Bewondering voor een perfecte vrije trap, allemaal goed en wel, maar wie mag de machteloze schlemiel tussen de palen spelen ? De doelman ! Frédéric Herpoel kan er van meespreken. Al bijna tien jaar lang het betrouwbare sluitstuk van AA Gent en al meermaals oog in oog met onze vrijetrapspecialisten. Hij beseft maar al te goed hoe sullig de doelman er soms kan uitzien bij zo een stilstaande fase.

Herpoel : “De laatste jaren werd het almaar moeilijker voor een keeper om een vrije trap te stoppen. De ballen zijn lichter geworden, waardoor ze vlak voor je neus beginnen te zwiepen. Daar kan je absoluut niets tegen doen. Bovendien werd het de laatste jaren een trend dat ploegmaats van de vrijetrapnemer mee in de muur gaan staan om je het zicht te belemmeren. Daardoor zie je de bal pas heel laat komen en heb je nog minder reactietijd. Sommigen opperen dat je dan beter de muur weglaat, maar dat argument gaat niet op, want dan gaat de tegenstander zelf een muurtje voor je neus zetten zodat je toch niets ziet. Uiteindelijk moet je gewoon besluiten dat als een vrije trap mooi in de hoek gaat, je enkel kan applaudisseren voor diegene die hem trapte. Wij doelmannen begrijpen dat van elkaar, alleen heeft de buitenstaander dat niet zo begrepen en dus concludeert men nogal snel dat we er niet goed uitzagen op deze of gene vrijschop. Als doelman moet je steeds sterker in je schoenen staan om er mentaal niet onder door te gaan.”
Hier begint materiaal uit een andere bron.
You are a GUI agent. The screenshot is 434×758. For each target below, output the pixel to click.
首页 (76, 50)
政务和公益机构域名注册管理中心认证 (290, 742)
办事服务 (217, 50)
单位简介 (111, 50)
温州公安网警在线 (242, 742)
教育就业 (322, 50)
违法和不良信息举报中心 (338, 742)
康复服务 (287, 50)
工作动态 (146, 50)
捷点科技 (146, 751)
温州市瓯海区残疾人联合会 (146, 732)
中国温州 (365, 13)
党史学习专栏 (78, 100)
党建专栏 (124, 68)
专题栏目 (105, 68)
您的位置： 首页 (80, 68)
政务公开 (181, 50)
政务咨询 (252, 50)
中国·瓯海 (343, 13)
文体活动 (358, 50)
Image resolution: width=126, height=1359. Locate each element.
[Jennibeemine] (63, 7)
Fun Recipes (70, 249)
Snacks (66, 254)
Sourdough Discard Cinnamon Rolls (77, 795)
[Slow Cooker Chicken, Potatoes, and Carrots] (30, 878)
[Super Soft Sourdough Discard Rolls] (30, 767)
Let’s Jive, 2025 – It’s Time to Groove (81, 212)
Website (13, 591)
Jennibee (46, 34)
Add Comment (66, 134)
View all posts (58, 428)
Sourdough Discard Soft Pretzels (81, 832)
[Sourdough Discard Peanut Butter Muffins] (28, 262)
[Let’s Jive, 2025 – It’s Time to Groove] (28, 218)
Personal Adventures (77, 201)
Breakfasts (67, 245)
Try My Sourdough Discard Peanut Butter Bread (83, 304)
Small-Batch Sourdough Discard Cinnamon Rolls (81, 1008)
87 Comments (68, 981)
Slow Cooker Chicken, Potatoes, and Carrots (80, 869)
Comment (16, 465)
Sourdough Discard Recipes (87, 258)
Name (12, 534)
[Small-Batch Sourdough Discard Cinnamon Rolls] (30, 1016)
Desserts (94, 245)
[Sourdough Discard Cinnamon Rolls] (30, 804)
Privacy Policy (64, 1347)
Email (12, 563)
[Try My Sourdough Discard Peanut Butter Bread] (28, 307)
Waarna Herpoel even onze top vijf van vrijetrapspecialisten doorlicht.

Milan Rapaic : “Hij heeft door zijn leeftijd misschien niet meer de individuele actie in de benen, maar je weet dat hij op vrije trap gevaarlijk kan zijn. Met zijn harde trap haalt Rapaic bovendien makkelijk van ver uit. Het is iemand die eerst kijkt waar de keeper staat en dan zijn hoek kiest. Heel lastig. Daar komt bij dat Standard met Sérgio Conceição een tweede specialist in huis heeft, rechtsvoetig dan nog, zodat je nooit weet wie gaat trappen en in welke hoek de bal zal komen. Ambetant om je muur te plaatsen.”

Bosko Balaban : “Balaban neemt bij Club Brugge alle vrije trappen voor zijn rekening, dat wéét je dus, maar het probleem bij hem is dat hij vanuit alle hoeken zijn kans waagt. Zelfs van op de zijkanten. Hij jaagt de bal met veel kracht richting doel, van het moment dat die even afwijkt, ben je gezien. Een doelman moet op Brugge steeds opletten voor verre schoten, want ze spelen daar met een Adidasbal die in zijn baan makkelijk heen en weer wiegt. Balaban trapt bijna altijd voluit, dat maakt het moeilijk om het traject van de bal in te schatten.”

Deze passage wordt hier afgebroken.